Il est prouvé, leur dirions-nous, par l’expérience, que l’état n’a ni propriété, ni capitaux, rien en un mot sur quoi il puisse fonder ses lettres de crédit. Tout ce qu’il possède, en valeurs mobilières et immobilières, est depuis longtemps engagé ; les dettes qu’il a contractées en sus de son actif, et dont la nation paye pour lui l’intérêt, dépassent en France quatre milliards. Si donc l’état se fait organisateur du crédit, entrepreneur de banque, ce ne peut être avec ses propres ressources, mais bien avec la fortune des administrés ; d’où il faut conclure que, dans le système d’organisation du crédit par l’état, en vertu d’une certaine solidarité fictive ou tacite, ce qui appartient aux citoyens appartient à l’état, mais non pas réciproquement, et que le gouverneur de Louis XV avait raison de dire à ce prince, en lui montrant son royaume : Tout cela, sire, est à vous.

════════════════

● **Consigne 1**: Reproduisez à l'identique les lignes des enregistrements comprises entre celle qui contient « You are a GUI » et la fin des enregistrements, bornes incluses, sans y faire figurer les images.

════════════════

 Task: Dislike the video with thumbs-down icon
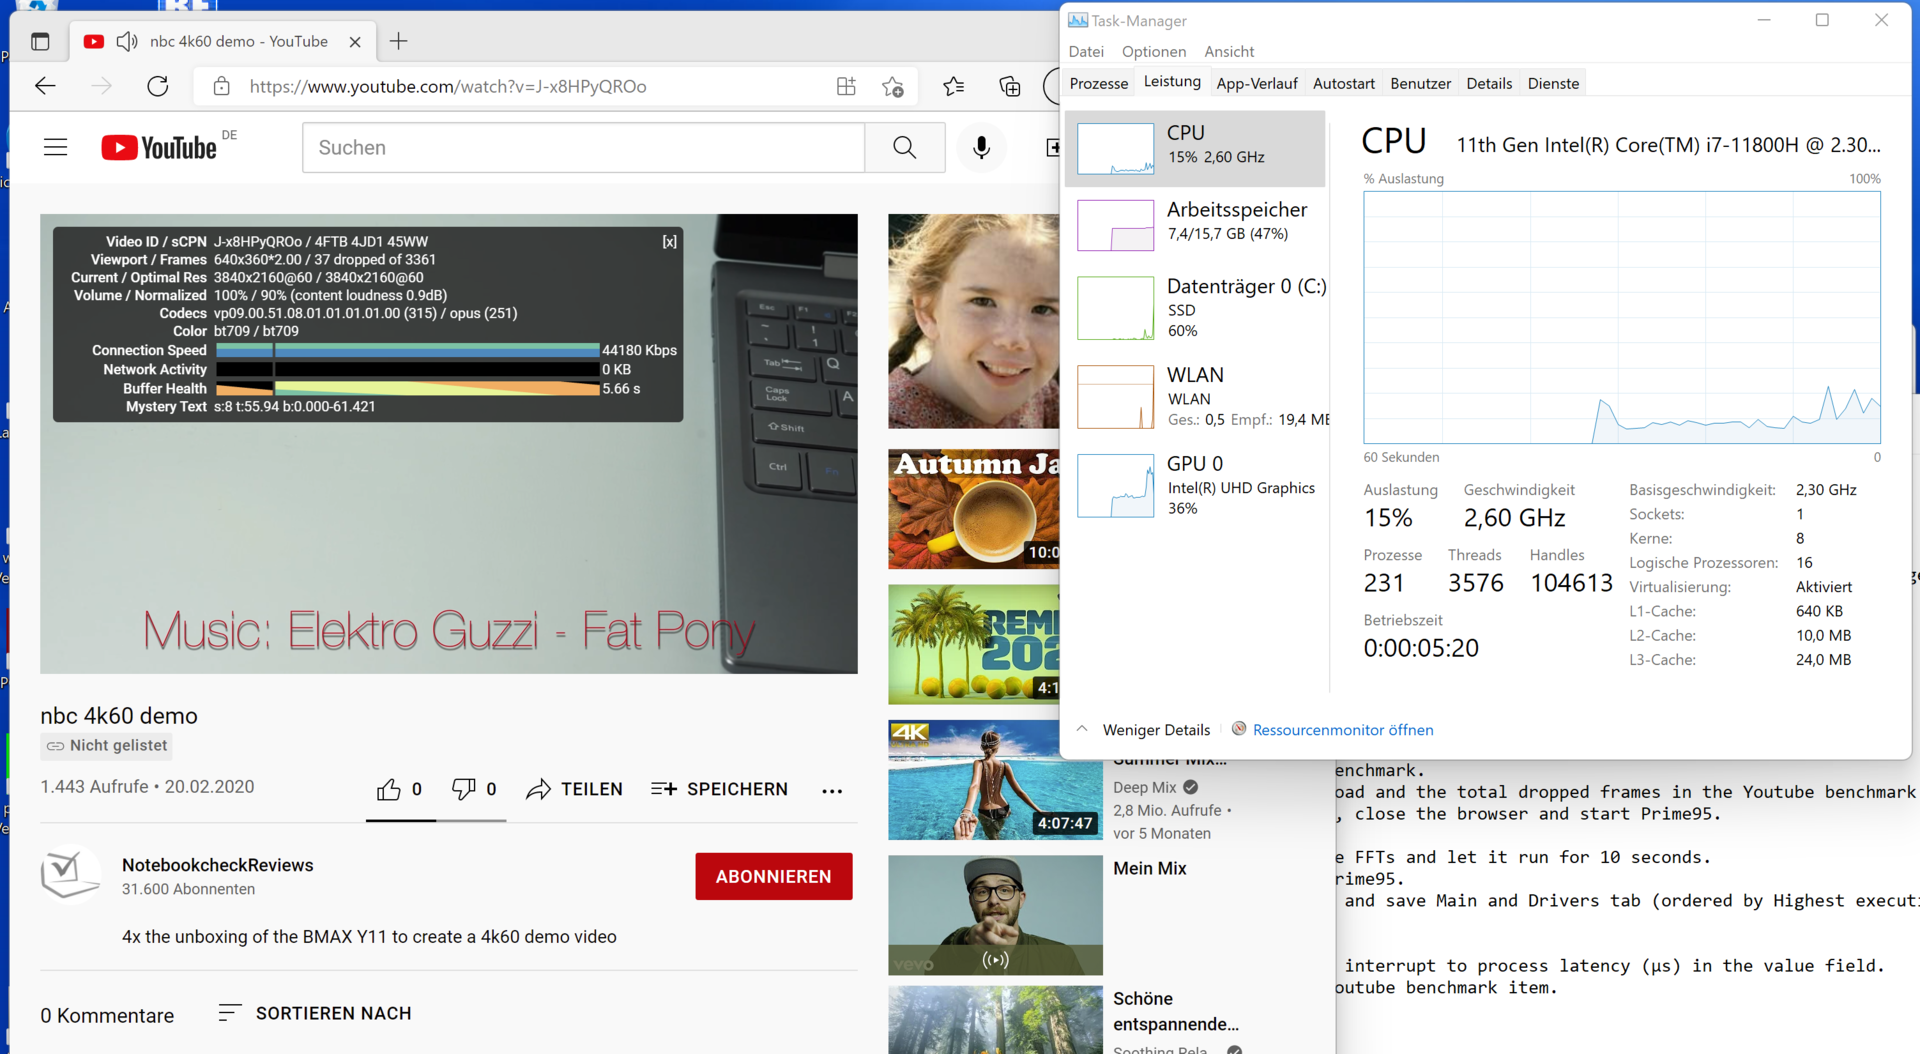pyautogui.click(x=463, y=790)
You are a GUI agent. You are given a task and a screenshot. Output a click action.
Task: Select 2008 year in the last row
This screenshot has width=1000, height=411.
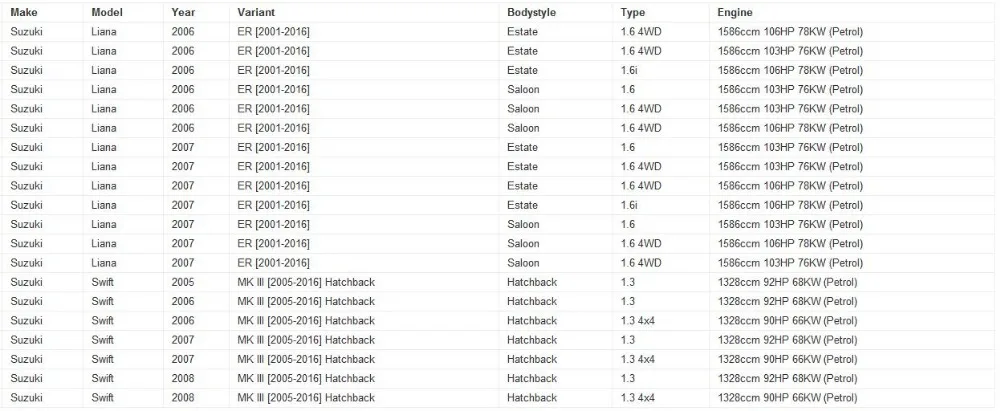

════════════════

● **Consigne 2**: Reprenez le passage du texte fourni allant de « Il est prouvé, leur » à « est à vous. », bornes incluses, en substituant « Louis XIV » à « Louis XV ».

● **Réponse rédigée 1**:
You are a GUI agent. You are given a task and a screenshot. Output a click action.
Task: Select 2008 year in the last row
This screenshot has width=1000, height=411.

● **Réponse rédigée 2**:
Il est prouvé, leur dirions-nous, par l’expérience, que l’état n’a ni propriété, ni capitaux, rien en un mot sur quoi il puisse fonder ses lettres de crédit. Tout ce qu’il possède, en valeurs mobilières et immobilières, est depuis longtemps engagé ; les dettes qu’il a contractées en sus de son actif, et dont la nation paye pour lui l’intérêt, dépassent en France quatre milliards. Si donc l’état se fait organisateur du crédit, entrepreneur de banque, ce ne peut être avec ses propres ressources, mais bien avec la fortune des administrés ; d’où il faut conclure que, dans le système d’organisation du crédit par l’état, en vertu d’une certaine solidarité fictive ou tacite, ce qui appartient aux citoyens appartient à l’état, mais non pas réciproquement, et que le gouverneur de Louis XIV avait raison de dire à ce prince, en lui montrant son royaume : Tout cela, sire, est à vous.